LVMH shares slip as quarterly sales growth fails to impress analysts

Published 01/29/2025, 01:06 AM
Updated 01/29/2025, 06:30 PM
© Reuters.

Investing.com - LVMH (EPA:LVMH) posted an increase in 2024 revenue to 84.7 billion euros as the group grappled with a challenging global economic environment and foreign exchange headwinds, but a tepid analyst reaction to fourth-quarter sales growth weighed on its Paris-listed shares on Wednesday. 

The owner of high-end brands like Louis Vuitton and Bulgari -- which, like its rivals, has been facing sluggish demand stemming in part from economic weakness in the key Chinese luxury market -- highlighted strong performances in Asia, the U.S., and Europe during the fourth quarter.
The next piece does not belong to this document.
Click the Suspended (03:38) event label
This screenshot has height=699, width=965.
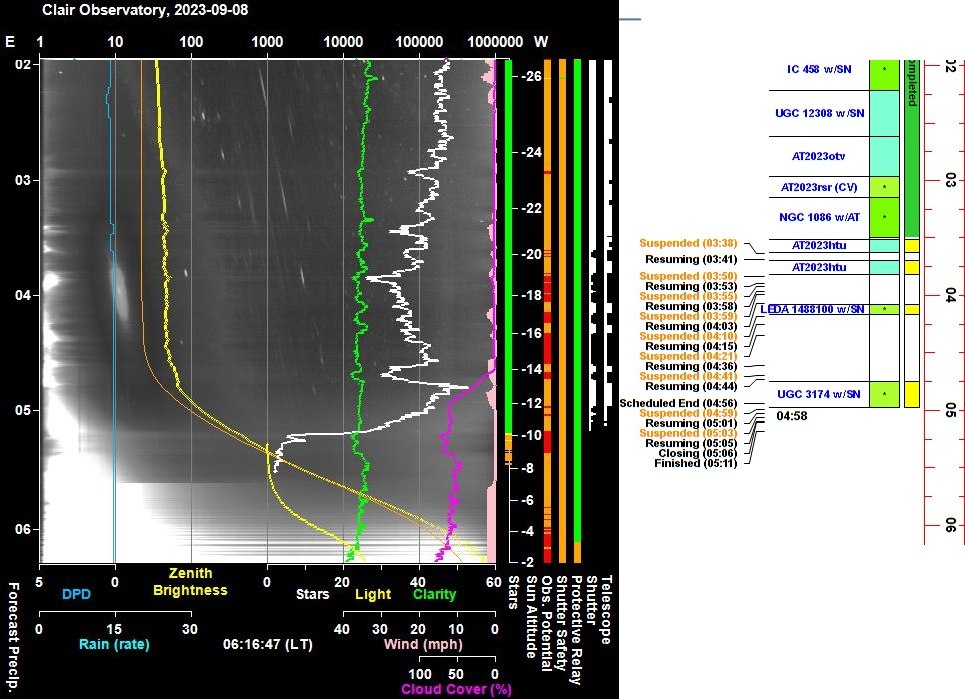[688, 243]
The regions helped lift organic revenue by 1% in the quarter, beating expectations of a 1.6% decline.

However, although LVMH’s sales performance improved sequentially -- particularly in fashion and leather goods, which was down by 1% in the fourth quarter compared to a 5% decline in the prior quarter -- the pace of the recovery did not match that of its peers or the higher expectations set by investors, according to analysts at JPMorgan Chase (NYSE:JPM).

"We think this confirms that while the sector backdrop is improving, brand and category specific dynamics continue to play an essential role to drive traction with still very discerning consumers," the JPMorgan analysts said in a note, adding that they continue to think the backdrop remains bumpy and does not offer not much growth in the short term. 
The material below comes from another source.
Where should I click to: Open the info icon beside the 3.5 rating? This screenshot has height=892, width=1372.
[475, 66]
LVMH's full-year figures showed a 2% drop in reported revenue compared to 2023, largely attributed to exchange rate impacts and a high post-COVID comparison base. Profit from recurring operations reached 19.6 billion euros, equating to an operating margin of 23.1%, surpassing pre-COVID levels. Group share of net profit stood at 12.6 billion euros, while free cash flow rose 29% to 10.5 billion euros. 

Chairman and CEO Bernard Arnault credited the company’s strategy, product quality, and geographic diversity for its ability to "weather the storm in highly turbulent times.” Key drivers included robust performances in Europe and the U.S., “exceptional” growth in Japan, and strong demand from Chinese consumers in Europe and Japan. 

Arnault added: “While remaining highly vigilant with regard to cost management and our single-minded focus on the desirability of our designs, we enter 2025 with confidence.”

The company also proposed a dividend of 13 euros per share.